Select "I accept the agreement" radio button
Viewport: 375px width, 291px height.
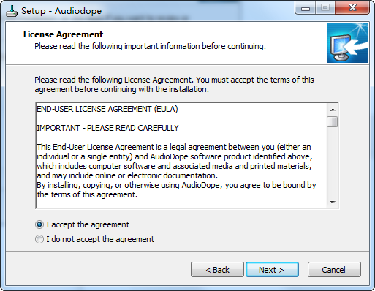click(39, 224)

...

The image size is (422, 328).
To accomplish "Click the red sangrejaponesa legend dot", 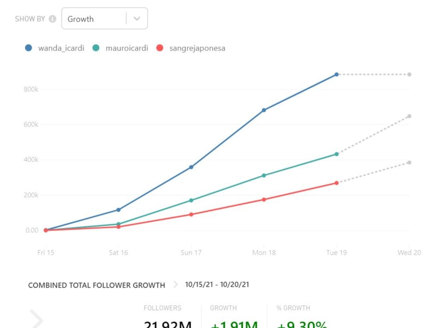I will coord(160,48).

--

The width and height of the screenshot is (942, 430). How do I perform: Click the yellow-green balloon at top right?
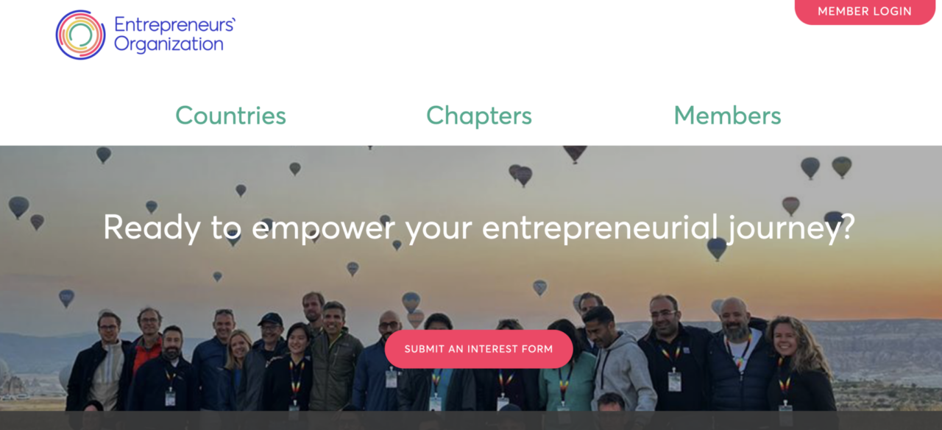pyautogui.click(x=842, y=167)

**Work to complete**:
Output the rows starting at the line containing "The width and" and ending at the line containing "pyautogui.click(x=842, y=167)" as a Markdown table with the columns Index and Content. Put one line per table row, skip any blank lines, and leave the pictures out.

**The reply**:
| Index | Content |
|---|---|
| 1 | The width and height of the screenshot is (942, 430). How do I perform: Click the yellow-green balloon at top right? |
| 2 | pyautogui.click(x=842, y=167) |